<<<<
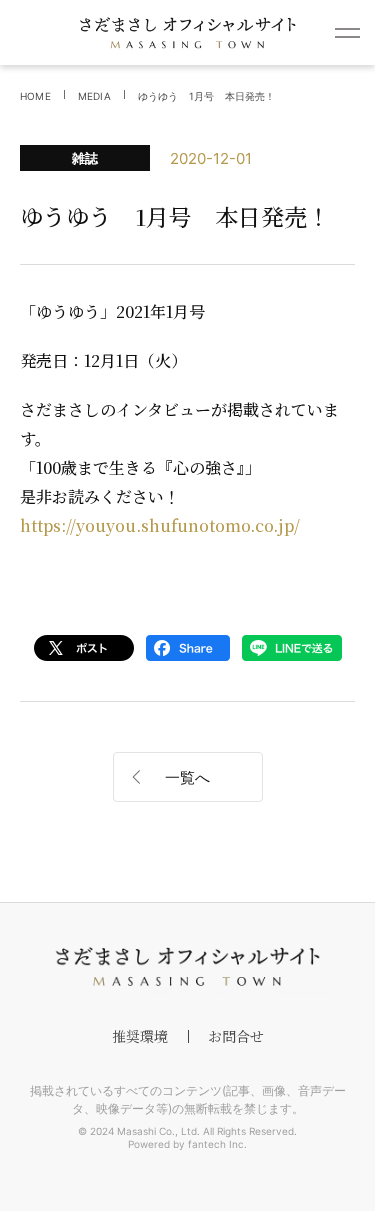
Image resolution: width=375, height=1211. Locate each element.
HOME (35, 96)
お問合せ (236, 1036)
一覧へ (187, 777)
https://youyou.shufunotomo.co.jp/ (160, 525)
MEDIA (94, 96)
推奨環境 (140, 1036)
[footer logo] (188, 967)
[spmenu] (347, 32)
>>>>
Images are not wanted in the copy. Please print the material above exactly.

▶ **ANSWER SPACE**:
Image resolution: width=375, height=1211. Locate each element.
HOME (35, 96)
お問合せ (236, 1036)
一覧へ (187, 777)
https://youyou.shufunotomo.co.jp/ (160, 525)
MEDIA (94, 96)
推奨環境 (140, 1036)
[footer logo] (188, 967)
[spmenu] (347, 32)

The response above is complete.